BUTTERFIELD 8 is the story of Gloria Wandrous (Taylor),a hard-drinking, sexed-up, bed-hopping dress model who gets her kicks by seducing and then dumping men according to whim--until she encounters an unhappily married man just as hard and disillusioned as she in Weston Liggett (Laurence Harvey.) Although the production code was still somewhat in force, it had loosened up quite a bit since the days of NATIONAL VELVET, and while scenes stop short at the bedroom door they have plenty of sizzle while they walk up to it; moreover, every one in the film talks about sex so much you'd think it had just been invented.
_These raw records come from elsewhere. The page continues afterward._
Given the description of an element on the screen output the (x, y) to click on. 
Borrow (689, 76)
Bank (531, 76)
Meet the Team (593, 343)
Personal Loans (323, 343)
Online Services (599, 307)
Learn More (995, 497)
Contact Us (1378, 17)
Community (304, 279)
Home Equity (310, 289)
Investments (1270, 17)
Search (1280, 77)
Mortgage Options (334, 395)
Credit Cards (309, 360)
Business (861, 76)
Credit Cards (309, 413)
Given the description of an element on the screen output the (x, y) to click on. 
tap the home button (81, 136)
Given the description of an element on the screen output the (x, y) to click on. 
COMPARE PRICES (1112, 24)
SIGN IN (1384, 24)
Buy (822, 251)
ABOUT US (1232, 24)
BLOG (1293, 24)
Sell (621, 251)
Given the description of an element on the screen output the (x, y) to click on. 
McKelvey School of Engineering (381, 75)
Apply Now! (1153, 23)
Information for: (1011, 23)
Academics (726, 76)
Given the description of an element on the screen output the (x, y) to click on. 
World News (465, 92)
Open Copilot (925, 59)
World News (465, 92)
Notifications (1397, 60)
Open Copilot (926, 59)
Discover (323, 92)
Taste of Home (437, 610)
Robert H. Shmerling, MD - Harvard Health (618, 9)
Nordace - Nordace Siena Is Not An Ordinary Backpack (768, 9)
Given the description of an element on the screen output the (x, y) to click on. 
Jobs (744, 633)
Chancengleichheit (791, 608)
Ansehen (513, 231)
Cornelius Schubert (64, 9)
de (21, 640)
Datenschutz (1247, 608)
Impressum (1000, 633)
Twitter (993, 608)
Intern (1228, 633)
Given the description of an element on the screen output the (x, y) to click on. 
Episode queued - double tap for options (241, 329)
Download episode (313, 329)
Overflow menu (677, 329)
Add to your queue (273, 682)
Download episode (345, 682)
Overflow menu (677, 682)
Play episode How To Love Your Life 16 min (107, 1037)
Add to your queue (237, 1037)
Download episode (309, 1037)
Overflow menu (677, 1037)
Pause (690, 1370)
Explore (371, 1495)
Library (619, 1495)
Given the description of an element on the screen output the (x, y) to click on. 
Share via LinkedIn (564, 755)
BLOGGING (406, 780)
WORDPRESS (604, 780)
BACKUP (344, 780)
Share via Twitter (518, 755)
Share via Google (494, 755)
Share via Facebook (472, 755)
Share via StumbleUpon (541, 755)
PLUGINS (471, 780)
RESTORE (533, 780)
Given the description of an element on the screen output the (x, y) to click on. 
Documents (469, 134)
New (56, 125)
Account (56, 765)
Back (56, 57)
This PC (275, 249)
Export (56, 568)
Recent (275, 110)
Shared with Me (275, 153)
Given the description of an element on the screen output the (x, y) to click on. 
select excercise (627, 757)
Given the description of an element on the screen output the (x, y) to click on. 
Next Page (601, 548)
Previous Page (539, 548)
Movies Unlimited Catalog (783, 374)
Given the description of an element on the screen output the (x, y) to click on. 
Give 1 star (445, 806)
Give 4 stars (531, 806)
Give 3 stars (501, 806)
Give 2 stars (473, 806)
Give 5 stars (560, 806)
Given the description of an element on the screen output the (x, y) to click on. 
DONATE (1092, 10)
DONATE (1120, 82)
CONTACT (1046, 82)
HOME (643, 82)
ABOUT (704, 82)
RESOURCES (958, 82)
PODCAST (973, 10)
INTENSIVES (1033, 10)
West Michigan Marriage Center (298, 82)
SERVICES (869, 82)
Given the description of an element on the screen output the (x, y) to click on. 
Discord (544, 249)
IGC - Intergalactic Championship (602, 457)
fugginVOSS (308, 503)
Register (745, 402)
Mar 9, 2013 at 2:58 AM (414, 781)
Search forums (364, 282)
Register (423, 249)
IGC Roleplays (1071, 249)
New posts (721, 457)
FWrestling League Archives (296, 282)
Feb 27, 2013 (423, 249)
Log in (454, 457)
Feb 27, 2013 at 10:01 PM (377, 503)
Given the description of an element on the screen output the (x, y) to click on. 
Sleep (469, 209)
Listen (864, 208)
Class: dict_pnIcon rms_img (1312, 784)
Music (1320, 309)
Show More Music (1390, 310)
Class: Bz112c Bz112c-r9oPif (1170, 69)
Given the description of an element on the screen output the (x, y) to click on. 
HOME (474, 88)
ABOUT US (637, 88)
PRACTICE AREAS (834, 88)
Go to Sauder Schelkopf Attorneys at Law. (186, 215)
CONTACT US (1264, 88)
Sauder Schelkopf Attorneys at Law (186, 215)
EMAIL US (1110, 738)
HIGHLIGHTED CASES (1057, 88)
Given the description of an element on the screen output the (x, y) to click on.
Taylor is on record saying that she considers the film a piece of trash, and she swears she has never actually seen it, that she would rather die than ever see it.

But something weird happened as the camera rolled. Taylor, doubtlessly driven by her fury at having to do the movie, gives a throw-away, over-the-top performance--but perversely, this is precisely what the role requires, and her performance was successful enough to earn her an Oscar. The supporting cast follows her lead, all of them performing in broad colors and bigger-than-life emotions, and again they too are quite successful, with Laurence Harvey and Dina Merrill (as his long suffering wife) particularly effective. Ultimately, of course, Elizabeth Taylor is quite right when she says the film is a piece of trash. But it is the best kind of trash because it is so completely trashy: BUTTERFIELD 8 doesn't just dive into the trash pile, it wallows in it with considerable conviction. Modern films of the same type may show more skin and more sex, but for sheer authority BUTTERFIELD 8 remains a standard against which most of them pale. Not every one will like it, but I recommend it all the same.